Subject: File No. S7-33-10
From: W Wilson
Affiliation: registered investment advisor for 15 years

November 9, 2010

My comment about the new whistleblower rules would be that the investigation process should be more transparent (while maintaining confidentiality), the investigators more communicative (and ask questions to let the insider know that they are actually interested and working on the issue) and more quickly acted upon than the whistleblower program of the IRS. The IRS program has completed almost no investigations leading to awards in the time that it has existed, while they have received some very important information revealing underpayment of taxes and massive undervaluations of estates, for example, which is an area that is overlooked. I have observed that they are looking for the easiest prosecutions and the lowest hanging fruit because they consider themselves to be under-staffed and overwhelmed with tips. They cannot even decide how to treat Brad Birkenfeld who brought the UBS matter to light.

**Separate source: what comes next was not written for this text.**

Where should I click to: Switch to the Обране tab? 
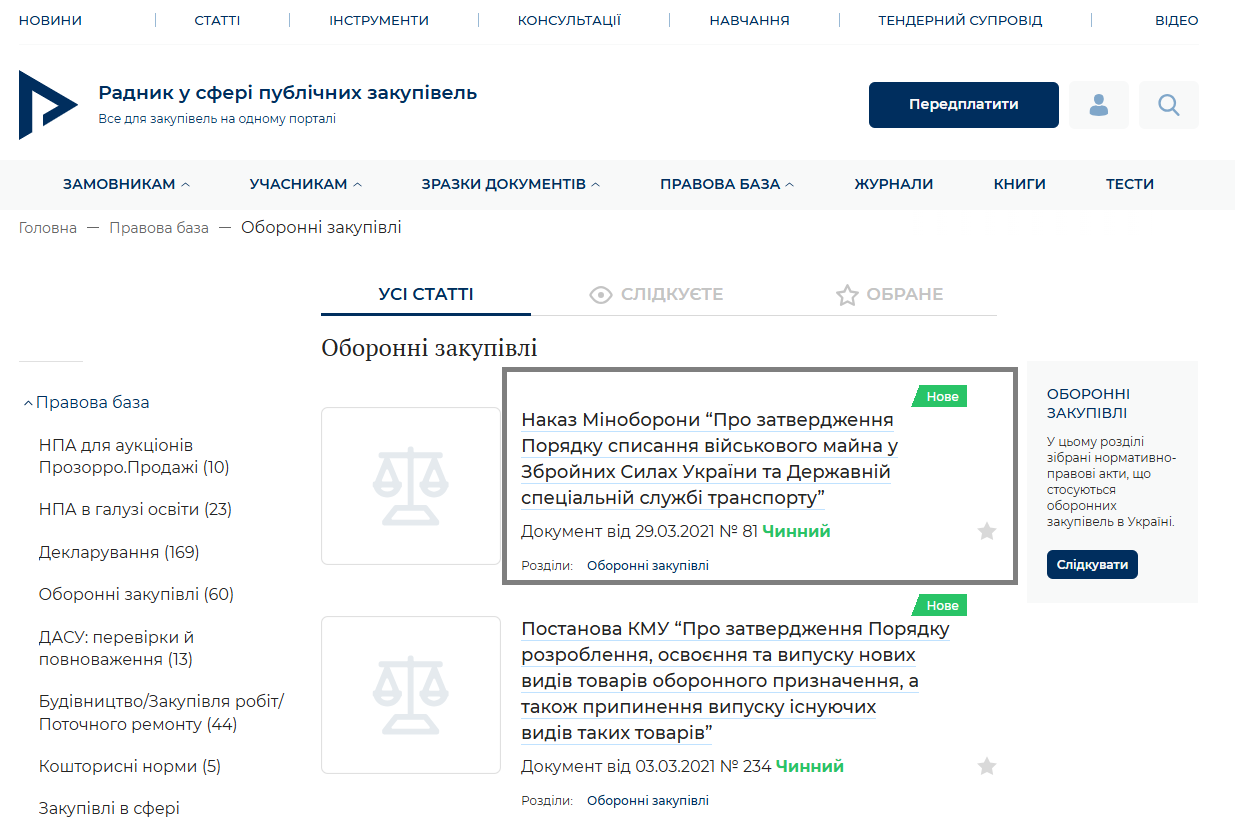coord(889,294)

Ms. Schapiro says that very few tips are received from insiders, which means that the risk of losing a job or being sued by the firm is considered to be very great by the whistleblower. I have observed that the SEC and FINRA are both very shy to pursue violations of rules and regulations where there have not been apparent misappropriation of client funds or securities, but there have been violations of rules which both regulators say are very important and basic to the principals of doing honest business. Given that resistance to follow through on these types of violations brought to their attention by insiders, why would an insider take the risk of unemployment, being sued or being ostracized by the investment community where they live and would like to continue working?

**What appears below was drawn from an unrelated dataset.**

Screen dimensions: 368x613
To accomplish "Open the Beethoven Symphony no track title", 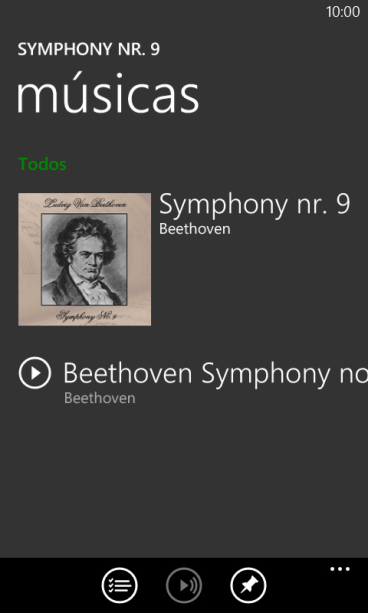I will [x=215, y=374].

Protecting investors and providing a level playing field are the goals and they are very important. The SEC should aggressively follow up on all insider information that they receive and make it a priority because the whistleblower is at risk in one form or another. As for the potential for reward, the SEC should lower the threshold to $50,000 in fines to qualify for a reward because many of the rule violations that I have mentioned occur in small firms which get very little attention from the SEC and would never be found in a regular audit. You might find that with a little publicity about the program, more useful tips would come from inside firms, whether there was potential for a reward or not, as some people still believe in doing the right thing. If you do not encourage and investigate absolute compliance in all firms large and small, there is no reason to have these basic rules of practice in the first place.